Are there any video game abilities, like the fire flower or the portal gun, for instance, that you wish you could have in the real world?
I’m going to have to go with the ability to roll up everyone and everything — yes, everything — into a ball that grows larger and larger until it becomes a new star in the sky.
If games are art, what sort of power do they hold as cultural artifacts?
All forms of art have immense potential to express truths, to inform and enlighten, to move us emotionally and change the way we think. In many ways, games aren’t so different from other forms of art — I think different modes of expression shade into each other more than taxonomic boxes and product categories suggest — but as a loose class, they do work a little differently with our brains.
I think games are particularly good at exercising parts of our consciousness — our ability to make decisions, figure out how to reach our goals, or deal with situations where we can’t make decisions. Our capacity for active empathy, our ability to coordinate and communicate, even the way we reflect on our own mental processes — games can exercise these in different ways. Games are weirdly good at changing the way we think about or see things, too — I see more research studies on how games can do this every year.
The funny thing is, most of us who make games don’t consider how potentially powerful the things we’re making are in all sorts of ways — it’s a little scary, so we tend to focus on their ample capacity to entertain and delight. On the other hand, if we all just kept making and playing the exact same kinds of games, it’d be a little bit like only working out certain muscles in your body — like if you just pumped your left quad up to a ridiculous degree. I can’t help thinking about that when I see certain kinds of gameplay continuing to be popular for decades and decades, and it excites me when creators delve into new territory or twist up our very notions of games.
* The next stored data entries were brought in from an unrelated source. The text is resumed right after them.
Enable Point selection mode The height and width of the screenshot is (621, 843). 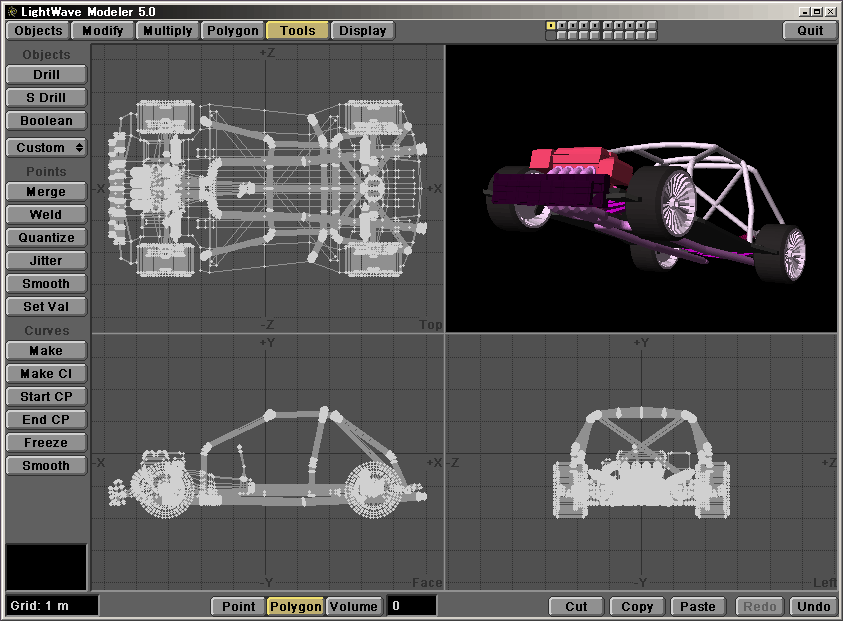point(238,606)
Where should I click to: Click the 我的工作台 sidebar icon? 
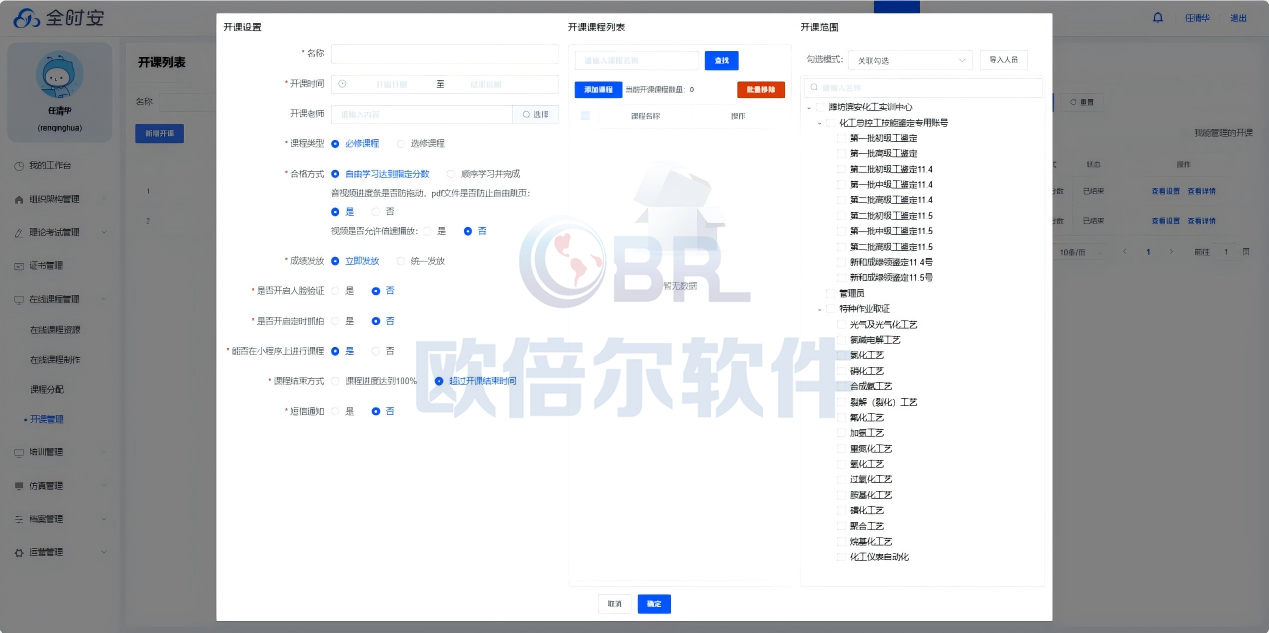tap(19, 166)
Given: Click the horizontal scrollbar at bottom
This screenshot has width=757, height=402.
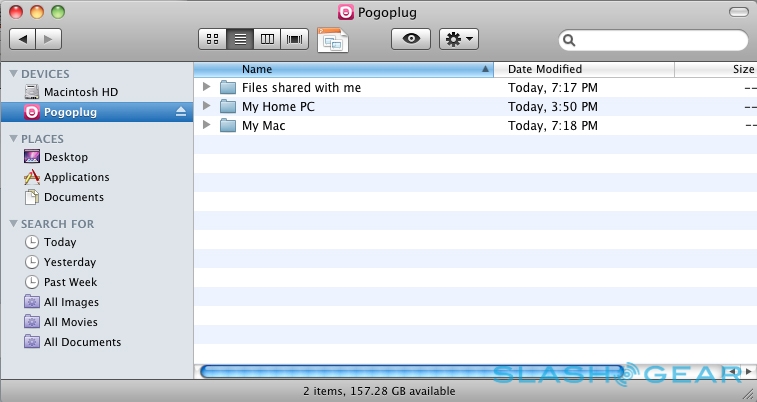Looking at the screenshot, I should 410,372.
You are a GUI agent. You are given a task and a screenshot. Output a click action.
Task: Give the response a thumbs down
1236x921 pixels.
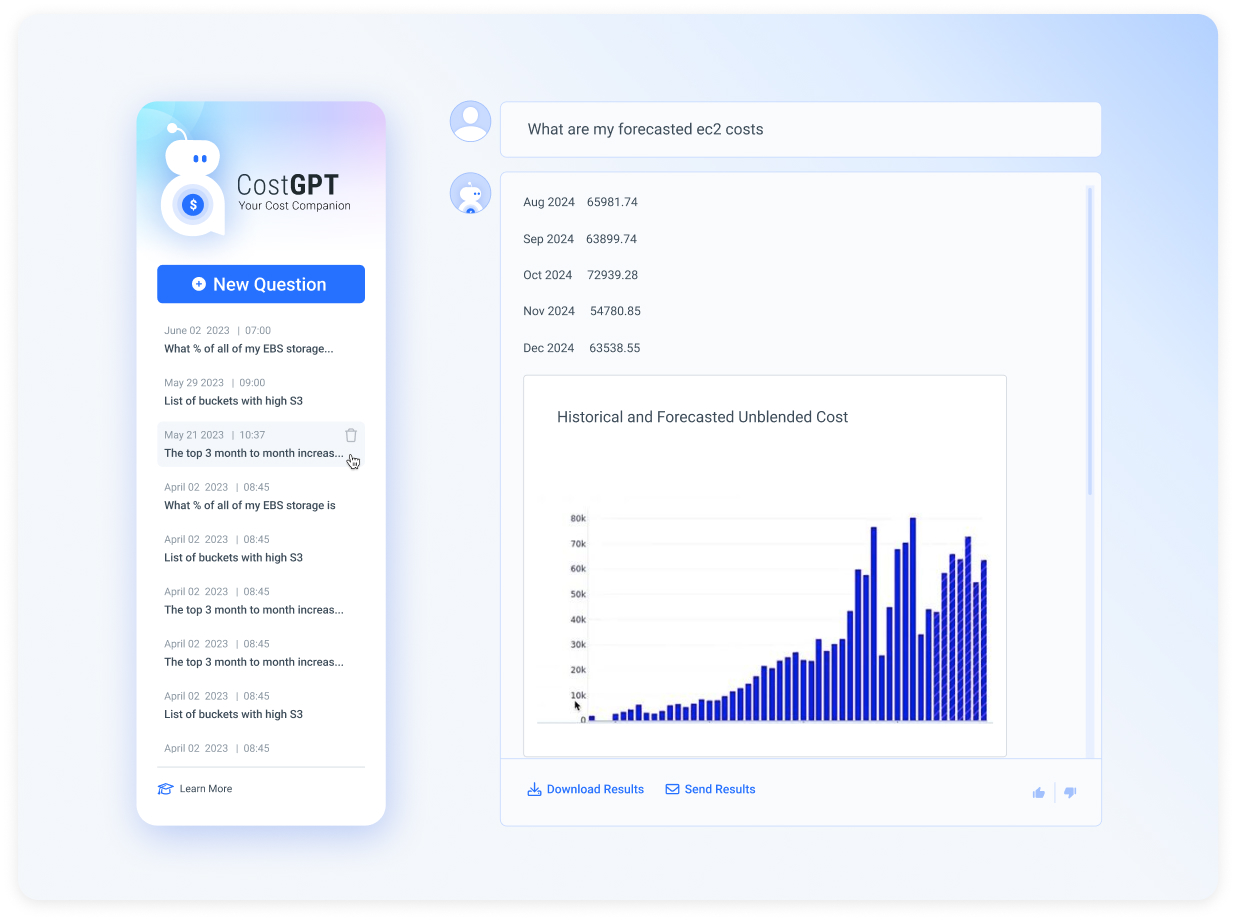click(x=1070, y=792)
If you could live in any video game world, which one would it be and why?
A world I created myself! That’s the cool thing about being a game designer — it’s part of my responsibility and craft to imagine and bring worlds to life, whether they’re simple or rich. More and more I think about how we tend to make games with awful problems in them — dystopias, scenarios of danger and fear — and I understand why those can be challenging or exciting, of course, and sometimes even help us reflect on problems in our own lives and the rest of the world.
But I’m also working on trying to imagine and construct worlds that are just as interesting to play in, but express some kind of utopian vision of how the world could be at the same time. There’s something mysteriously sweet, refreshing and unique about games like Harvest Moon and Animal Crossing — they’re full of this particularly Japanese nostalgia for traditional life in a pastoral setting, but they point at lots of potential for games as well: What if the fantasy you were experiencing in a game was just one of how to lead a good life, and how to hold and sustain a world, a community, a setting that made a good life possible?